### Short task 1:
Print, word for word, the part of the cherry balsamic beef post that opens with the words containing "Oh, the demi-glaze." and closes with "out the window.".
### Short task 2:
In the cherry balsamic beef post, what did the cook use in place of short ribs?

### Document extract:
= = = = =
So, being a Top Chef fan I decided to go an unexpected route and suggest pairing this type of balsamic with something savory instead of sweet: beef! Scouring my available recipe resources, I settled on one from AllRecipes.com (my go-to online recipe site where you can save recipes in an online "recipe box") called Cherry Balsamic Short Ribs. Now, due to grocery store constraints and other life factors (apparently one should not shop at the end of Labor Day weekend since the store is kind of tapped out), my recipe turned into what I will call Cherry Balsamic Braised Beef. Here I substituted what my store calls "stew beef" for short ribs, because they were completely out and I figured that cooking the meat for over 3 hours would offset any toughness that comes from using a cheaper cut of beef.
I started out by slicing and dicing everything I would need to get my mise en place, well, in place. Look, Mom, colored vegetables!
I sliced up most of a large Vidalia onion, two carrots and two celery ribs. I would also have added a fennel bulb here, but they came in packs of 3 at the store and I didn't want to deal with trying to use up 2 more alien-looking bulbs. Next, I turned the oven to 350 while I took my next steps. I took the beef and seasoned it with sea salt and fresh cracked pepper, then browned it in my Dutch oven in two batches, draining the grease in between. Now I had a plate of mostly browned bite-sized pieces of beef, which I set aside for the moment.
Oh, the demi-glaze. This is a gelatinous sauce base that took me about 4 grocery stores to find, and even then Balducci's (local fancy-pants gourmet market) didn't carry beef for some reason, so I chose lamb over chicken or seafood. I thought about making my own, but that entails hours of reducing stock and making an entire French sauce, so that went out the window.
After a good stir, chicken stock and cherry cola (!) went into the pot with the 1/3 cup of balsamic.
Now, I used regular aged balsamic, but I think that the cherry flavored kind would be a nice addition to the recipe. Next, I added the beef back in and tossed in 10 oz package of thawed frozen cherries and a few fresh cherries too.
In retrospect, I realize that I added too much cherry Coke to the sauce- a can instead of just a cup. I was rushing because I wanted to get this all in the oven before leaving for an appointment so it would cook while I was gone, and we all know that haste makes waste. So, oblivious to the dangers ahead, I placed the pot in the oven, set the timer for 3.5 hours, and went on my merry way.
= = = = =
### Data extract:
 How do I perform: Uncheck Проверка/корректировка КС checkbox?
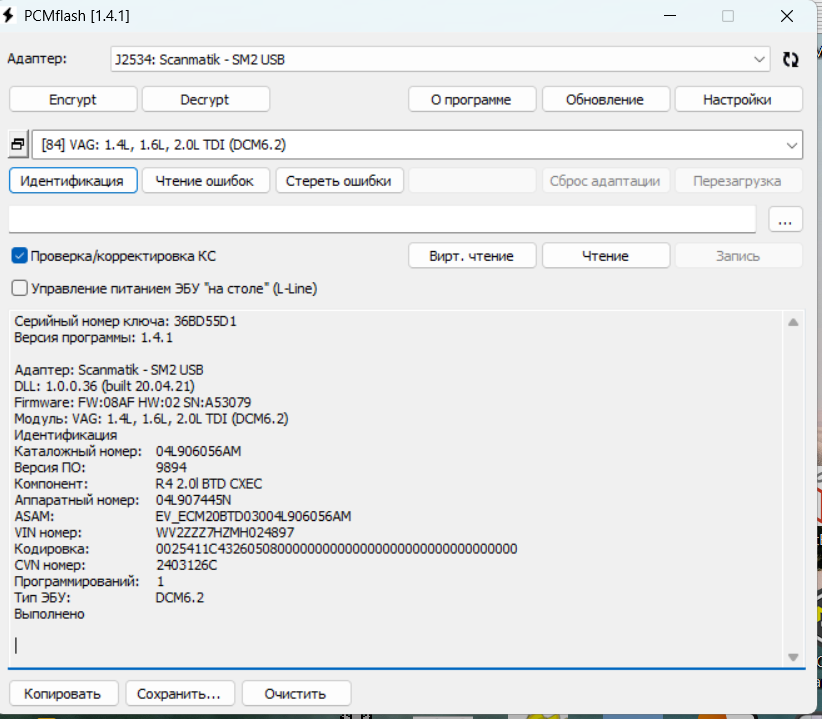pyautogui.click(x=19, y=256)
= = = = =
### Written response 1:
Oh, the demi-glaze. This is a gelatinous sauce base that took me about 4 grocery stores to find, and even then Balducci's (local fancy-pants gourmet market) didn't carry beef for some reason, so I chose lamb over chicken or seafood. I thought about making my own, but that entails hours of reducing stock and making an entire French sauce, so that went out the window.

### Written response 2:
What the store calls "stew beef."